Across the Bay

Tuesday, September 25, 2007

The Nationalism of Idiots

Once again Hazem Saghieh pens a superb piece (original Arabic here) slamming the insufferable insanity of Michel Aoun and his movement.

It's a really sharp, harsh piece, that nails the issue perfectly. After his piece the other day, which jabbed at Hezbollah (as well as Aoun), Saghieh came back blazing at Aoun.

The focus on Hezbollah, and its suspected complicity in the assassinations, has been evident in Lebanon since the attempt on Marwan Hamade, and then after the Tueni assassination, but has come out to the forefront with the Ghanem assassination when fingers were pointed at the airport security services, which are penetrated by Hezbollah.

Most striking were Jumblat's statements on Hezbollah in his weekly editorial yesterday. I will come back with a separate post and translate it for you. It's well worth the read.

He hit hard again today after the parliamentary session when he told reporters that, as he made clear in his editorial, he thinks "the accomplices who protect the Syrian and Iranian regimes are murderers, yes."

Jumblat accurately identified Hezbollah as a "company or brigade in the Iranian Revolutionary Guard Corps" and slammed the formula enshrined by the Syrians, in direct coordination with their allies in Iran, when they colonized Lebanon, and especially after 2000.

The formula was referred to by Jumblat as the "duality theory," which postulated "coordination" between the state and Hezbollah, which would remain parallel to the state. I had explained this construct, and its roots in the Iranian model, specifically the IRGC, here.

But Saghieh also touched on a very important issue in his piece, and that is the dangerous, if petty, delusion that underpins Aounism:

As a comment on the political Lebanonization that overcame the Sunnis in Lebanon after the assassination of former Prime Minister Rafic Hariri, the Aounists say that it's a passing event, because any transformation that happens in Syria to the benefit of the Sunnis will return Lebanese Sunnis to their old Arabism. This is an example of fortune-telling and it's inappropriate for him to call it a policy, especially since it includes transformations in the meaning of "Arabism" in its countries that have an impact on Lebanon. This is not to mention the fact that a Syrian transformation of this type might put the entire Mashreq before questions in which the positions of Lebanese sects become a passing detail.

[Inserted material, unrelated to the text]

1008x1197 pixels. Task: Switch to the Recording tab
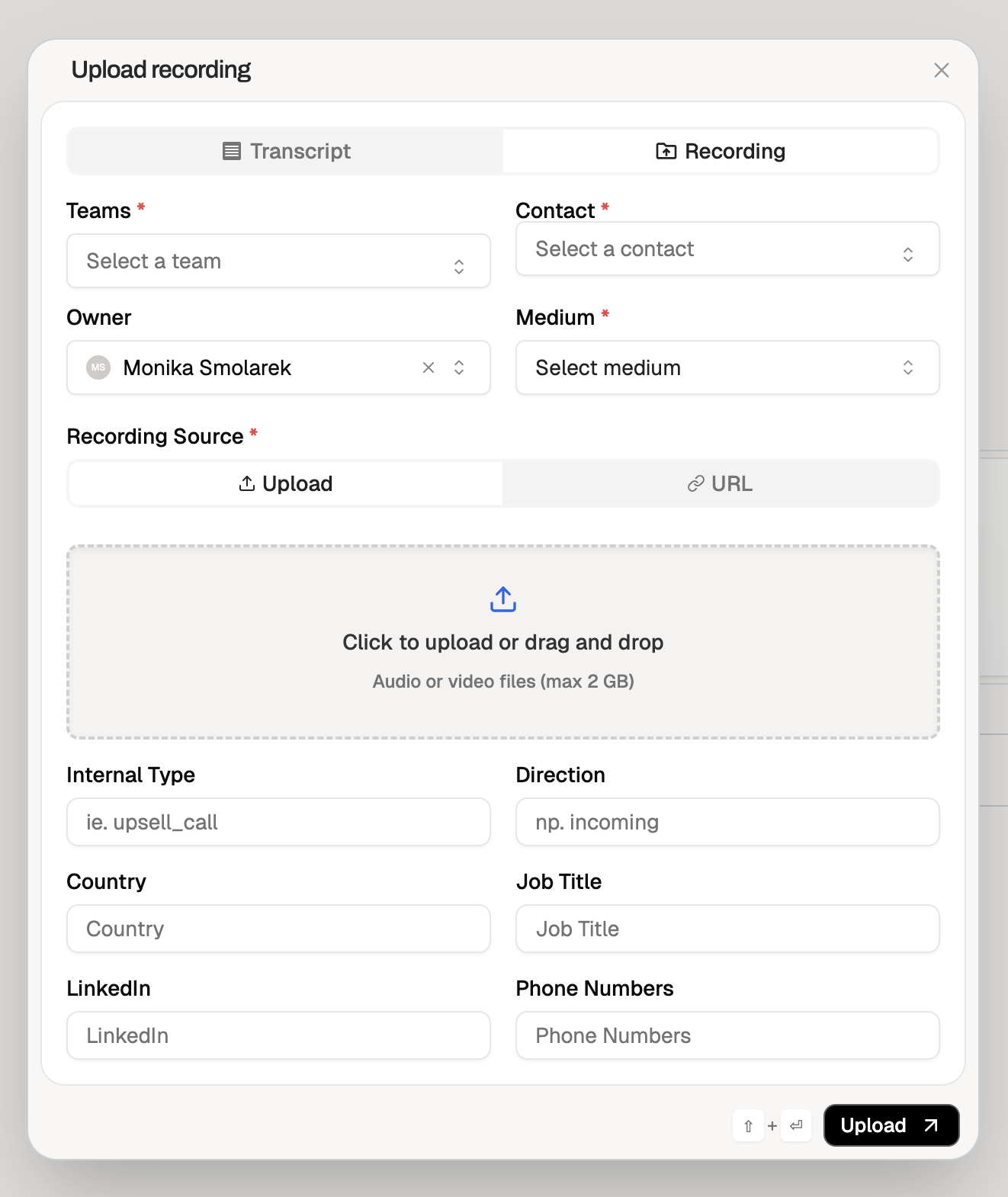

Meanwhile, the sane find it hard to believe that we can witness coexistence between this wariness about the Arabism to which the Sunnis of Lebanon "might" return, and an "understanding" that links the Aounists to an armed fundamentalist party like Hizbullah, which threatens the foundations of the political entity itself!

I had touched on this suicidal notion in my piece on Aoun in the Los Angeles Times, where I noted that the flip-side of this theory was long held by the Syrians' obedient lackey, Suleiman Frangieh: "Franjieh may envision a new alliance among Maronites, Shiites and the ruling Alawites in Syria."

This is one area of objective intersection between Aoun and the murderous sectarian Alawite family clique in Syria that makes him a rather useful, highly destructive, idiot for them and for Hezbollah (I've described Aoun's "understanding" with the latter as having little more value than toilet paper).

Needless to say, this is just suicidal lunacy (and the anti-Aoun Maronite vote in the Metn by-elections settled this, as observed at the time by Sateh Noureddine), or, to quote Saghieh, "a state of political idiocy that's rare to come across." But then again, this is precisely why Saghieh described Aounism as "the nationalism of idiots, a nationalism that prompts its followers to ally with the true danger to the country against false threats… to ally with the killer, against the killed."